The deal was negotiated by a group of 10
Senate Democrats – five liberals and five centrists. But two
business groups were unhappy with the result. The U.S. Chamber
of Commerce rallied more than 70 business leaders, association
executives, and local chambers of commerce members from 18
states to Capitol Hill for a meeting with Senate Republicans.
The group gathered to urge Congress to start health reform
deliberations over and draft reform that lowers cost.

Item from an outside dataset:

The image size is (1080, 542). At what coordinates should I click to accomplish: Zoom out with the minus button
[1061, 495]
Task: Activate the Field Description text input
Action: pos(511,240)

Meantime, the National Federation of Independent Business
(NFIB), one of the nation's largest small-business associations,
released a letter in opposition to the Senate health care reform
proposal. Among its reasons for disagreement, NFIB says that the
current bill does not reduce costs for small-business owners and
their employees, and that the bill's small-business taxes,
mandates and lack of cost controls equal a future "worse than
the status quo."
Read the full letter.
At least
some elements of the compromise – the Medicare buy-in and the
public plan – are being dropped during the current negotiations.
House
committee says MA plans profit too much
Last
week, House Democrats released a report that says private health
insurance companies offering Medicare Advantage plans "funnel
billions of dollars toward company profits, and to marketing and
advertising rather than to patient care."
The
report, from Democrats on the House Energy and Commerce
Committee, targets 34 insurers, including Humana, and was
released as lawmakers push forward on legislation to overhaul
the nation's health care system, including significant cuts to
Medicare Advantage.
The
report, titled "Profits, Marketing, and Corporate Expenses in
the Medicare Advantage Market," claims that from 2005 to 2008,
MA insurers devoted $27 billion to profits, marketing and other
expenses. Supporters of the report assert that "requiring all
Medicare Advantage insurers to have a medical loss ratio of 85
percent would provide billions of dollars in additional medical
services to seniors." Get the full report
here.
Karen
Ignagni, president and CEO of America's Health Insurance Plans
(AHIP), said Wednesday that "Medicare Advantage plans provide
essential health care services that are not available in the
traditional Medicare program, including disease management, care
coordination, and prevention and wellness initiatives.
"Recent
reports have found that seniors in Medicare Advantage receive
higher quality care compared to fee-for-service Medicare." Those
reports include the AHIP study discussed above.